Provided text ::
* START *
As had been discussed, Bel Edwards wrote, the FTN modeling omitted several important considerations for land building, such as sea level rise, he said, and mischaracterized the potential annual cost of dredging for the diversion channel, sediment that would ultimately contribute to new wetlands.
“Even the worst-case scenarios in the FTN model found that the need for dredging only occurs in later years of operation, not annually and very little during the first 30 years of operation,” Bel Edwards wrote.
What Stands to Be Lost

On a clear April day, Captain Ryan Lambert launched his boat from a dock in Buras, near Cajun Fishing Adventures, a business he founded in 1980 as a family-oriented charter boat fishing and duck-hunting operation.
Lambert aimed his boat across the Mississippi to the river’s east bank and entered Neptune Pass, the channel that has rapidly expanded since the Mississippi River floods in 2019. Often, he is transporting fishermen hoping to reel in sport fish. But on this day, Lambert was transporting coastal scientists to Quarantine Bay to research the fast-growing delta in Louisiana.
Scientists along the Gulf Coast haven’t seen anything like it for half a century, not since the emergence of the Wax Lake Delta about 150 miles west in the 1970s.
Lambert, born and raised in South Louisiana, told the scientists what indicators he looks for to determine if fishing grounds are in good health. He pointed to aquatic vegetation popping up in Bay Denesse. “That’s nature’s filter,” he said. “All of the juvenile fish, crab and shrimp will be raised in that grass to save it from predation.”
On the other side of the river, in the Barataria Basin where Louisiana sited the Mid-Barataria Sediment Diversion project, there’s no such vibrancy. “The estuary is literally eating itself,” he said. “It’s a dead zone on the other side. The only thing we have there is oysters now.”
To properly nurture native sea creatures, these brackish wetlands must stay slightly salty, but not too salty.
That balance has been disturbed for more than a century by manmade structures. The levees built to block floodwaters from people’s homes have kept fresh water from reaching wetlands. In the wetlands of Barataria Basin, the aquatic vegetation has been starved of necessary river water and sediment. Paths cut through marshes by petroleum companies hastened the intrusion of salt water into wetlands along the Gulf Coast, killing important plant life.
Today, the open, salty water is a prime location for oyster farmers, who sued the Army Corps, the U.S. National Marine Fisheries Service and the U.S. Fish and Wildlife Service in 2024 to halt construction on the controversial coastal restoration project, fearing that any influx of fresh water would harm the conditions for oyster hatchery production.
The Mid-Barataria Sediment Diversion project would funnel hundreds of thousands of cubic feet per second of fresh water into the salty oyster fishery in West Plaquemines Parish. The oyster farmers and some conservationists argue that pollution from the river water would wipe out the oyster fishery and impact at least three species of endangered sea turtles, as well as endangered birds such as the red knot and piping plover.
Still, the diversion’s Mid-Barataria location was researched over decades to find the most cost-effective place to build the largest area of land, according to Restore the Mississippi River Delta, a nonprofit coalition of environmentalists.
* END *
Dataset excerpt ::
* START *
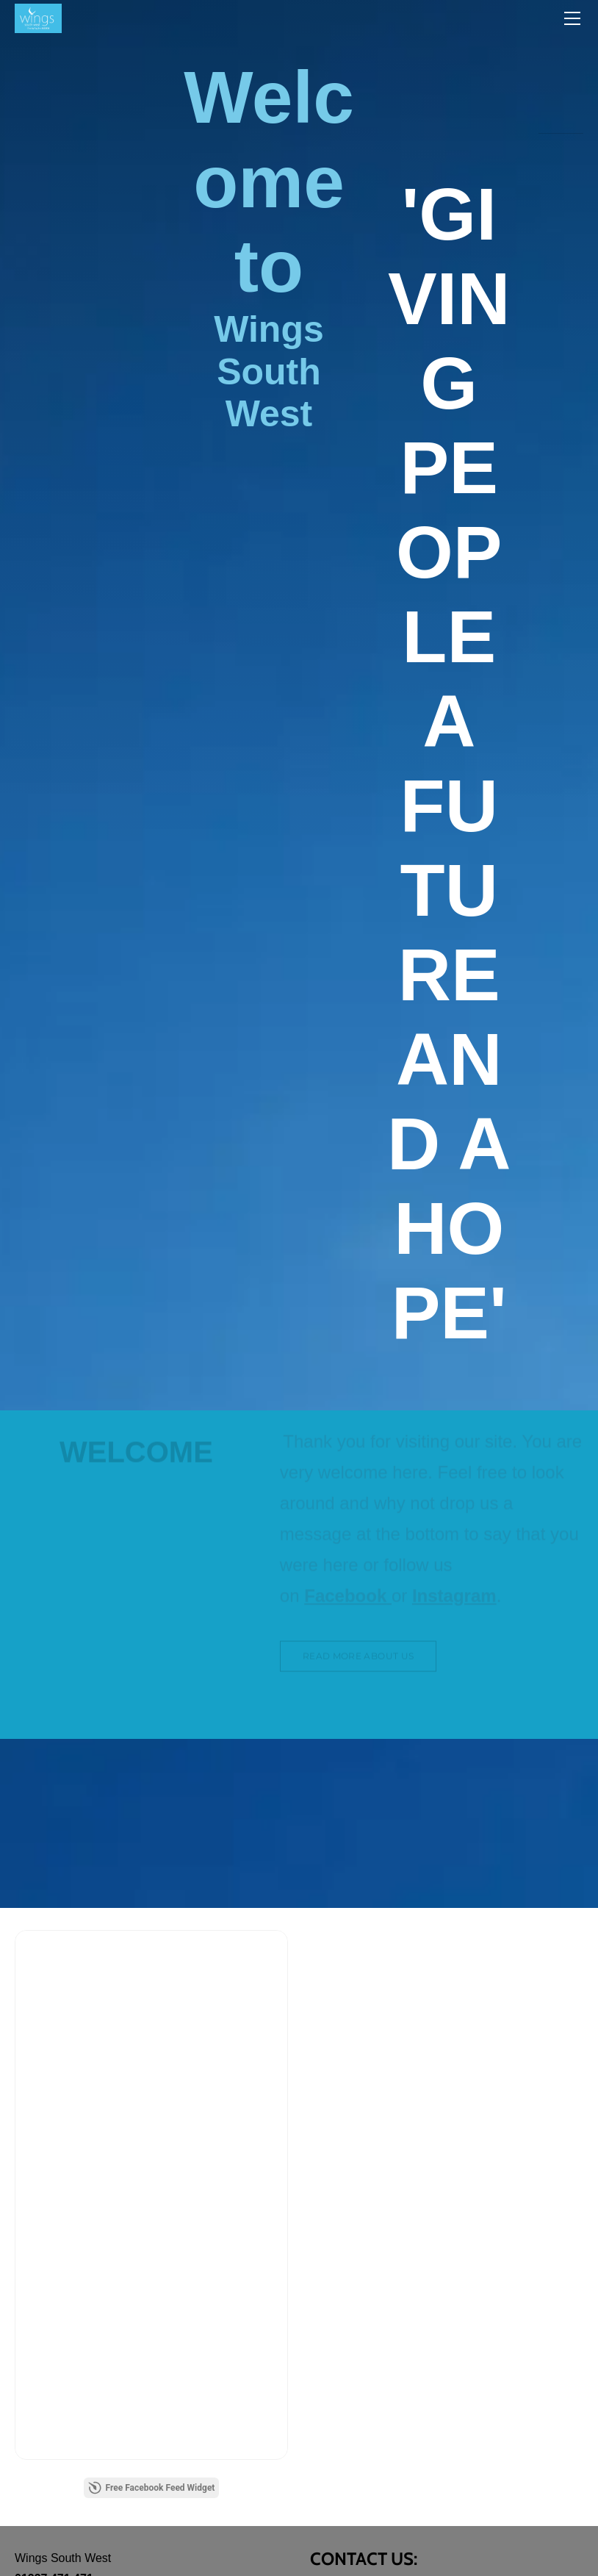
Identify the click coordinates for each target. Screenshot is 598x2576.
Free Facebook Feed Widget (151, 2487)
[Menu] (572, 18)
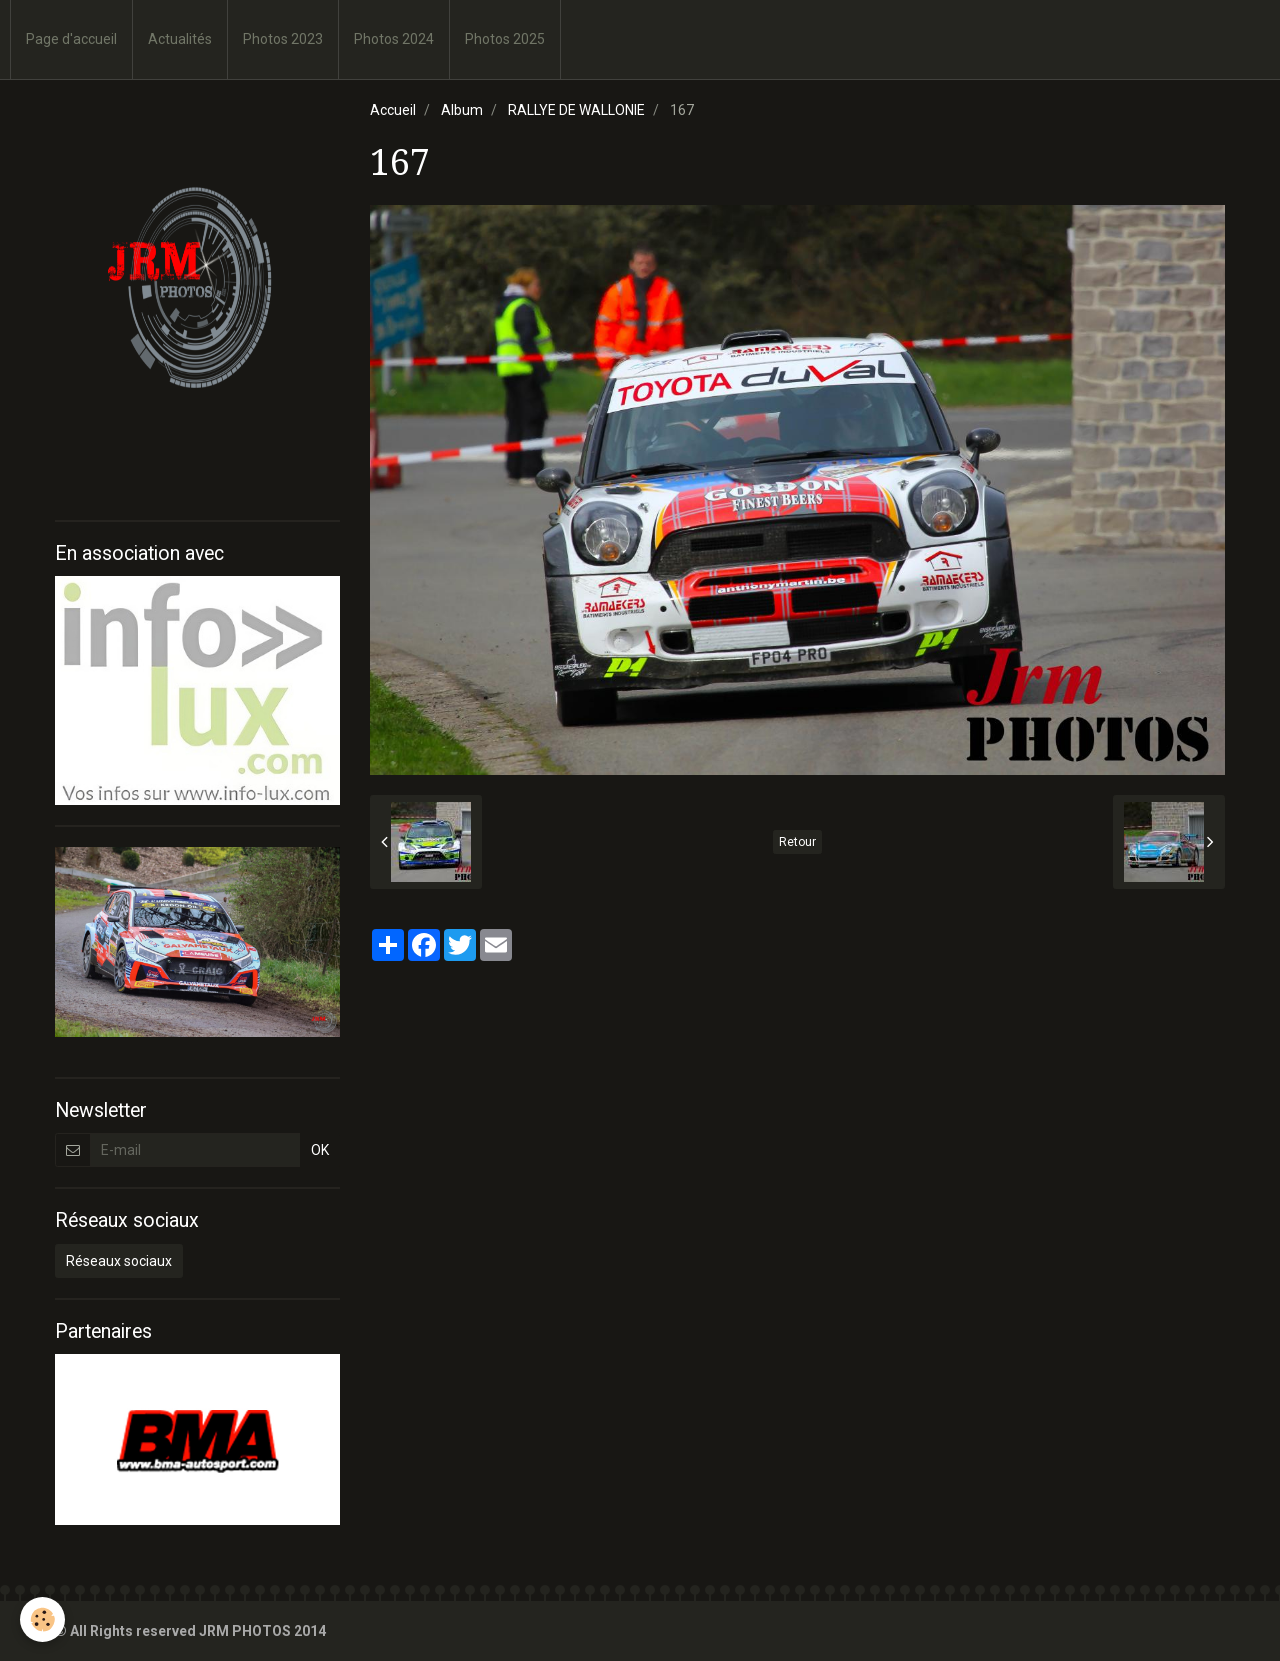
* END *
What you need to do ::
[1] Quote the sediment diversion passage from "That balance has" up to and including "important plant life.".
[2] Name every federal agency that the sediment diversion passage says oyster farmers sued in 2024.
The listing has no connection to the sediment diversion passage.

Final answers ::
[1]
That balance has been disturbed for more than a century by manmade structures. The levees built to block floodwaters from people’s homes have kept fresh water from reaching wetlands. In the wetlands of Barataria Basin, the aquatic vegetation has been starved of necessary river water and sediment. Paths cut through marshes by petroleum companies hastened the intrusion of salt water into wetlands along the Gulf Coast, killing important plant life.

[2]
- Army Corps
- U.S. National Marine Fisheries Service
- U.S. Fish and Wildlife Service